Beleaguered Internet health network Drkoop.com, Inc. (Nasdaq: KOOP) announced a $20 million (US$) cash infusion and the appointment of new management Tuesday, just as it was disclosed that the company is under scrutiny from the U.S. Securities and Exchange Commission (SEC).
Drkoop.com acknowledged that it has been hit with several class action lawsuits alleging violations of federal securities laws.
“The SEC is investigating the circumstances surrounding the allegations in the litigations,” the company stated in its most recent earnings report, “and asking that the Company voluntarily provide information regarding such events and circumstances.”
The company stated it is looking into whether action should be taken “for alleged breaches of fiduciary duty and other matters against certain present and prior directors and officers in a stockholders derivative action.”
Drkoop.com said the letter from the SEC regional office “states that the SEC’s request for information should not be construed as an indication by the SEC that any violation of the federal securities laws has occurred.”

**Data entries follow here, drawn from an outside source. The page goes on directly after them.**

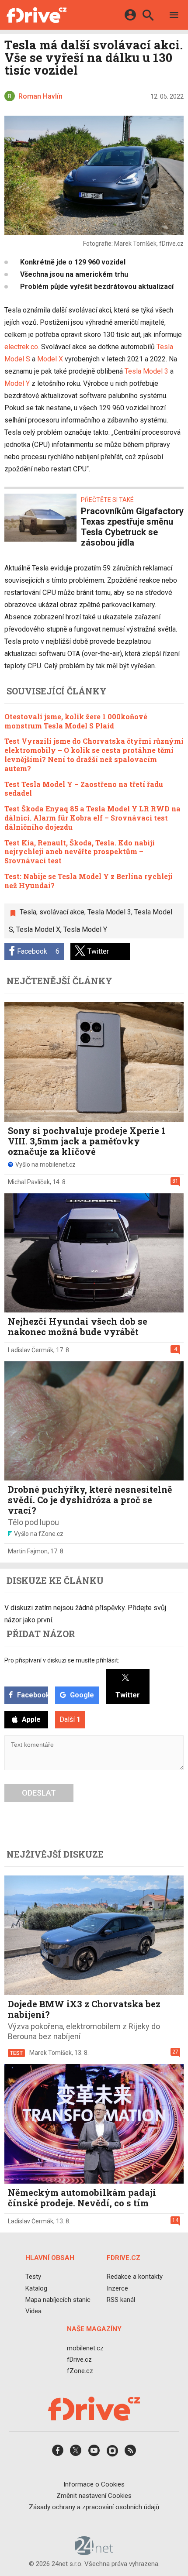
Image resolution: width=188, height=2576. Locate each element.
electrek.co (21, 347)
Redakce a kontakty (135, 2277)
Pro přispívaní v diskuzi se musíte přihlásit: (61, 1660)
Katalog (36, 2288)
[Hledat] (148, 16)
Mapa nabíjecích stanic (58, 2300)
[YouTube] (94, 2453)
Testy (33, 2277)
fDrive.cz (79, 2359)
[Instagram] (112, 2453)
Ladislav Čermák (30, 1349)
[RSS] (130, 2453)
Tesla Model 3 (146, 371)
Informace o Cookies (94, 2484)
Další (69, 1719)
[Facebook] (57, 2453)
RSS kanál (121, 2300)
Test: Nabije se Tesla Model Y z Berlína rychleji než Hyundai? (88, 881)
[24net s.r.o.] (94, 2552)
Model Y (17, 383)
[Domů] (36, 15)
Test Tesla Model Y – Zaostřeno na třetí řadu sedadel (83, 789)
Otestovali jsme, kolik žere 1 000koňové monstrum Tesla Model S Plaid (75, 721)
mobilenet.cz (85, 2348)
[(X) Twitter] (75, 2453)
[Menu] (174, 16)
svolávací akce (61, 912)
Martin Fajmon (28, 1551)
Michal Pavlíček (29, 1181)
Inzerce (117, 2288)
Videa (33, 2311)
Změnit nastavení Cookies (94, 2496)
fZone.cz (80, 2371)
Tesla (28, 912)
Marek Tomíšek (50, 2052)
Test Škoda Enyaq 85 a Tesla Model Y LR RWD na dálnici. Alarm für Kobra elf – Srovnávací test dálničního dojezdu (92, 817)
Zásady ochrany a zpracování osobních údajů (94, 2507)
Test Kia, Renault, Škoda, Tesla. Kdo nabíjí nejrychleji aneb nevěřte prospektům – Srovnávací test (79, 852)
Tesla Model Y (85, 929)
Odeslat (39, 1792)
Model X (50, 359)
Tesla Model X (38, 929)
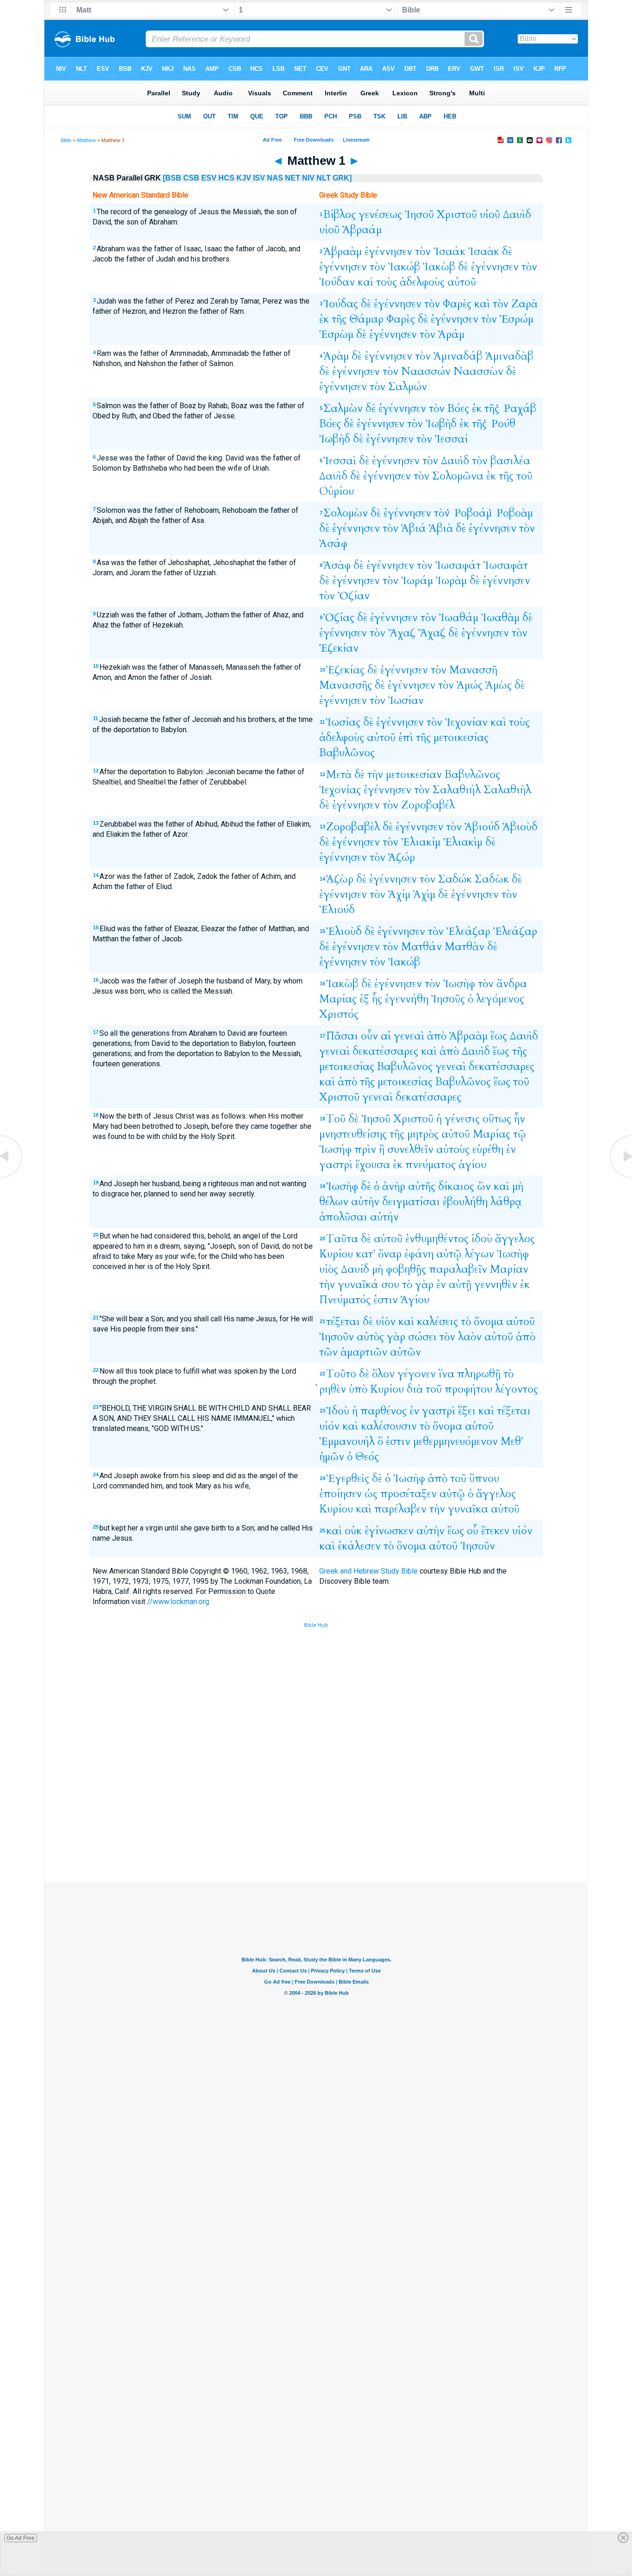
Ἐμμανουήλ (347, 1441)
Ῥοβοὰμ (514, 513)
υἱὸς (328, 1269)
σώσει (422, 1337)
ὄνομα (488, 1321)
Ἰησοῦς (448, 999)
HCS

With respect to the class actions, the company said, “We believe that the claims asserted in the lawsuits we are aware of are without merit and [we] intend to defend these litigations vigorously.”
Pain in the Pocketbook
Drkoop.com said Monday that its second quarter losses widened to $40.6 million. In response, it has been implementing aggressive cost-cutting measures, which include the renegotiations of portal agreements, a substantial reduction in the company’s workforce, and a reduction in its advertising expenses.
The embattled company told the SEC that it filed its second quarter results late because “efforts to pursue significant corporate transactions placed significant demands on our financial staff.”
Such efforts apparently resulted in Tuesday’s announcement of the receipt of $20 million in equity financing, a new management team and a reconfigured board.
The cash infusion comes from a group that includes Prime Ventures, Inc., JF Shea Ventures, Cramer-Rosenthal-McGlynn, Inc. and RMC Capital.
The new management team and its investor group have invested $3.5 million as part of the new financing, which was offered solely to accredited investors in a private placement of convertible preferred stock. The total could be increased to as much as $27.5 million if outstanding overallotment options with identified investors are exercised.
In conjunction with the financing, the company has appointed three new executives. Imall founder and former Excite@Home vice president Richard M. Rosenblatt has been installed as Chief Executive Officer, replacing Drkoop co-founder Donald Hackett. Edward A. Cespedes was named President, and Stephen Plutsky Chief Financial Officer.
Hackett will remain on the board, but the new investors will take control of the board with four new appointments.
The incoming management team currently leads Prime Ventures, a venture capital fund investing primarily in technology and Internet companies.
Rosenblatt, who sold iMall to Excite in 1998, founded the fund in March.